Teresa de Jesús es conocida en Avila y el mundo entero; sus glorias están vinculadas definitivamente a la Ciudad hasta el punto de que para muchos, especialmente en el extranjero, es Teresa de Avila. Pero no lo olvidemos: Teresa es famosa no por haber nacido en esta Ciudad -podía haber visto la luz en cualquier lugar de Castilla-, sino por ser cristiana, católica y una escritora singular como mujer, fundadora de una reforma de monjas y frailes, y, sobre todo, por ser mística.
Muy importante debe ser eso de la «mística», que configura y engrandece a una mujer nacida en el siglo XVI, castellana universal, y cuya memoria perdura. No ju-guemos alegremente con el término. Místico/a -como sustantivo- es aquel ser humano que tiene experiencia de un ser Tras-cendente, que los filósofos o psicólogos de la religión llaman lo Absolutamente Otro y los creyentes Dios, ser personal, existente y actuante en la historia y con el que el místico entra en relación vital, existencial y amorosa. El creyente normal descubre a Dios por vías de racionalidad.
La mente humana descubre que todo efecto postula una causa, que un motor en movimiento sugiere que un mecánico lo puso en marcha, que es difícil explicar el universo, con sus infinitas y ordenadas criaturas, sin pensar en un ser creador. Todas estas elucubraciones y montañas de argumentos racionales se encuentran en las Sumas Teológicas de la Escolástica medieval. Los alumnos de las universidades europeas desde el siglo XII las escucharon a los mejores profesores, predicadores y profetas apocalípticos.
Pero ninguna vía racional convence al místico de raza. Él conoce por propia experiencia que Dios es mucho más que todo eso. Sabe -y habría que recordar el profundo sentido del «saber» y «gustar» en sentido espiritual y místico- que Dios no solamente es un Ser existente, creador universal, ni siquiera el salvador del hombre con la Encarnación y la muerte del crucificado Jesús de Nazaret. Sabe, además, que Dios actúa, se introduce en las entretelas más recónditas del hombre, en los meandros de su psique, en las vías más llanas y conocidas o en las inhóspitas e ignotas.

_CONJUNTO DE FILAS_
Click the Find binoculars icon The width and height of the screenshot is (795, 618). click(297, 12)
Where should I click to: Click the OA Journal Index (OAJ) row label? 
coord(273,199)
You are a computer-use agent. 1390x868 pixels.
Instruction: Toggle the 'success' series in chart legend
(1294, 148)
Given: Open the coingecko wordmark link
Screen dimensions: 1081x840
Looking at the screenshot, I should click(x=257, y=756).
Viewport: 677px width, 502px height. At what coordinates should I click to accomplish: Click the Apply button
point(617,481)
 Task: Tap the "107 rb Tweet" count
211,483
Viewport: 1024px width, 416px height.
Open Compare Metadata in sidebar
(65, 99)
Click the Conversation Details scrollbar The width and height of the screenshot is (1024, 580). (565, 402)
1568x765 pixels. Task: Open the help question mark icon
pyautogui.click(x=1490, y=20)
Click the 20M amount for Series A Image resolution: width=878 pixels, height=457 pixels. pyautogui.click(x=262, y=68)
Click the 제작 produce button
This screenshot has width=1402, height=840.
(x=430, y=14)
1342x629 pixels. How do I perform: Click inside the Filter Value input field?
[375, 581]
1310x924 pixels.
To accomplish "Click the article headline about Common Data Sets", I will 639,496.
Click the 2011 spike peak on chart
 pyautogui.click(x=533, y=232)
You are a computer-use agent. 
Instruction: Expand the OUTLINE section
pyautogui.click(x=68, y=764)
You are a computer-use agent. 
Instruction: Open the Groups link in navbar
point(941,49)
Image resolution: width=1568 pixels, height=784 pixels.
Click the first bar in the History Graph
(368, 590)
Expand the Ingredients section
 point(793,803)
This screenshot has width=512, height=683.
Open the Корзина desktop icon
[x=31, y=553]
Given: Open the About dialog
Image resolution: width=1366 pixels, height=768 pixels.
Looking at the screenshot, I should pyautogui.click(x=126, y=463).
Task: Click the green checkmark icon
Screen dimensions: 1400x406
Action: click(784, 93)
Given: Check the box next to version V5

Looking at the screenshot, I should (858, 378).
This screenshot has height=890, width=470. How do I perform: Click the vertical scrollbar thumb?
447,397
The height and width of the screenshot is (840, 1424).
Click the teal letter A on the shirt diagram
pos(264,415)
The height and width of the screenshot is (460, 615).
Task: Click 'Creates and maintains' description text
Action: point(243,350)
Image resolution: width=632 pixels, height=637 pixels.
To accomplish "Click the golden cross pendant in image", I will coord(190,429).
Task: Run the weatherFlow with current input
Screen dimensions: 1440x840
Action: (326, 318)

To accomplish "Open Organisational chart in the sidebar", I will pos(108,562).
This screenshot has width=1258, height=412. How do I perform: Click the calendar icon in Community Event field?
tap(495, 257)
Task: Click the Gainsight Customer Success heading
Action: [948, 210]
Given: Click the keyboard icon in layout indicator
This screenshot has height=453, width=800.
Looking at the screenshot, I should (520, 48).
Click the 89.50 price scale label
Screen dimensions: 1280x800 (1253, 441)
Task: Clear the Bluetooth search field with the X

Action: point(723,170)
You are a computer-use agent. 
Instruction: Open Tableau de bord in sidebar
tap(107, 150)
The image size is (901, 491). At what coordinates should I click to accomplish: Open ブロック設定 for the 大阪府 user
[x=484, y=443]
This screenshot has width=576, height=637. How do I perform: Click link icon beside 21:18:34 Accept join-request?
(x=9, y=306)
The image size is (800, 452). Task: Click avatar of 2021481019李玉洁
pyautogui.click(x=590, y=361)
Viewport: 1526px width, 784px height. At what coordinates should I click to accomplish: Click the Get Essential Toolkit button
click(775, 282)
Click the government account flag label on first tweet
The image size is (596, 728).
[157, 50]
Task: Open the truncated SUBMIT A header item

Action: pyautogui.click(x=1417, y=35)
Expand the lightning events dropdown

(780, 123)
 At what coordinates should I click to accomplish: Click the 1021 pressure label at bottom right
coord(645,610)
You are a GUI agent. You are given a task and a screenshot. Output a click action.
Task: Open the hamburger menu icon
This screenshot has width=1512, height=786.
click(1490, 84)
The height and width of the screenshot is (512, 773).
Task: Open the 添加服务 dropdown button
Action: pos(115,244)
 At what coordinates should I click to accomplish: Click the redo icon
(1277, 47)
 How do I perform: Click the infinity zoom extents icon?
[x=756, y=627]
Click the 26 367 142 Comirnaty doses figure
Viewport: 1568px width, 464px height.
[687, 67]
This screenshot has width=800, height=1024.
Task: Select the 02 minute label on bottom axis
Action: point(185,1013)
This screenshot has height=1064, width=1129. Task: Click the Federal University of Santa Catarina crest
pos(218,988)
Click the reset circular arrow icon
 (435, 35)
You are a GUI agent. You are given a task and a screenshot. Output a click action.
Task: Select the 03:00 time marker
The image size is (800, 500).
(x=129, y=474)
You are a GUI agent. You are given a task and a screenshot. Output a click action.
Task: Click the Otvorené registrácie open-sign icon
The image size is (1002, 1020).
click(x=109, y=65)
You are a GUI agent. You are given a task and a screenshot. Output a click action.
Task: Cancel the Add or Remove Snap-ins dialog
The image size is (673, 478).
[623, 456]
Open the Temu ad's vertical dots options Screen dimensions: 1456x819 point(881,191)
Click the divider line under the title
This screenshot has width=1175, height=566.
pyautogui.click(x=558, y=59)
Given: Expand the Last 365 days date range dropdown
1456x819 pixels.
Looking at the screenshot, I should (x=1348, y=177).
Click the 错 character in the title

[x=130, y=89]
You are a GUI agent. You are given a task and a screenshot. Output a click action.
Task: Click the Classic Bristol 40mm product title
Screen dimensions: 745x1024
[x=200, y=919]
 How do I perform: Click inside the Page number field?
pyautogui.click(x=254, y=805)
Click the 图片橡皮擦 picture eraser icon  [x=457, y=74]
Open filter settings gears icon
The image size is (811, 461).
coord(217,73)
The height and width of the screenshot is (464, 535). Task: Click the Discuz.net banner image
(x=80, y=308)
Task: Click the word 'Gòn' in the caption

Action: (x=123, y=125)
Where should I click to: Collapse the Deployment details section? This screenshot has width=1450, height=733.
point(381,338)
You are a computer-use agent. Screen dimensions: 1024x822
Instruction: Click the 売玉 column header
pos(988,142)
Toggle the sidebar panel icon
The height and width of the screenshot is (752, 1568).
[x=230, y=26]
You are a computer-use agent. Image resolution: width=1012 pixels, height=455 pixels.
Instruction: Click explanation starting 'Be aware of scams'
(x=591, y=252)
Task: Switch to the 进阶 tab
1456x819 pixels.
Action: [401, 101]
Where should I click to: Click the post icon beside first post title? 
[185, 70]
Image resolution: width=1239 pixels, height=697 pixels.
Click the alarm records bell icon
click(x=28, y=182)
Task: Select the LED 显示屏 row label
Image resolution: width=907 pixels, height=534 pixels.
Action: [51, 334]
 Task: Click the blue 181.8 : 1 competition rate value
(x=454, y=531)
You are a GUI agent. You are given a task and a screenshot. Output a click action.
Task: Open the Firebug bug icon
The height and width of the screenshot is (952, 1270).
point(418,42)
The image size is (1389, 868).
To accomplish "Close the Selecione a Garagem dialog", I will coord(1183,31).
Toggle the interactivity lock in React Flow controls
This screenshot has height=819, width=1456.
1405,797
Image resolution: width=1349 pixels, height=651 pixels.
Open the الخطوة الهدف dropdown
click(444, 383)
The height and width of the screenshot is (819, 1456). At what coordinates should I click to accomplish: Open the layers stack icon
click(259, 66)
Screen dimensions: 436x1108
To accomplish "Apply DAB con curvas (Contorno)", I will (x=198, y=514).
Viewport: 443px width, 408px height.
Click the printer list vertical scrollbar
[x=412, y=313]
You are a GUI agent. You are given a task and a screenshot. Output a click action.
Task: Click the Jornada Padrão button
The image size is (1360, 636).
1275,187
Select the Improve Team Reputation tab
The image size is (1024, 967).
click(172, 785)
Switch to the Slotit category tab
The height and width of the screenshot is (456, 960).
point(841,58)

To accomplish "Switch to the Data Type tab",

_ENUNCIADO DE LA TAREA_
Por favor, devuelve copiado literalmente el fragmento del texto sobre Teresa de Jesús que comienza con "Pero ninguna vía" y continúa hasta "inhóspitas e ignotas.", ambos incluidos.

_SALIDA COMPLETA_
Pero ninguna vía racional convence al místico de raza. Él conoce por propia experiencia que Dios es mucho más que todo eso. Sabe -y habría que recordar el profundo sentido del «saber» y «gustar» en sentido espiritual y místico- que Dios no solamente es un Ser existente, creador universal, ni siquiera el salvador del hombre con la Encarnación y la muerte del crucificado Jesús de Nazaret. Sabe, además, que Dios actúa, se introduce en las entretelas más recónditas del hombre, en los meandros de su psique, en las vías más llanas y conocidas o en las inhóspitas e ignotas.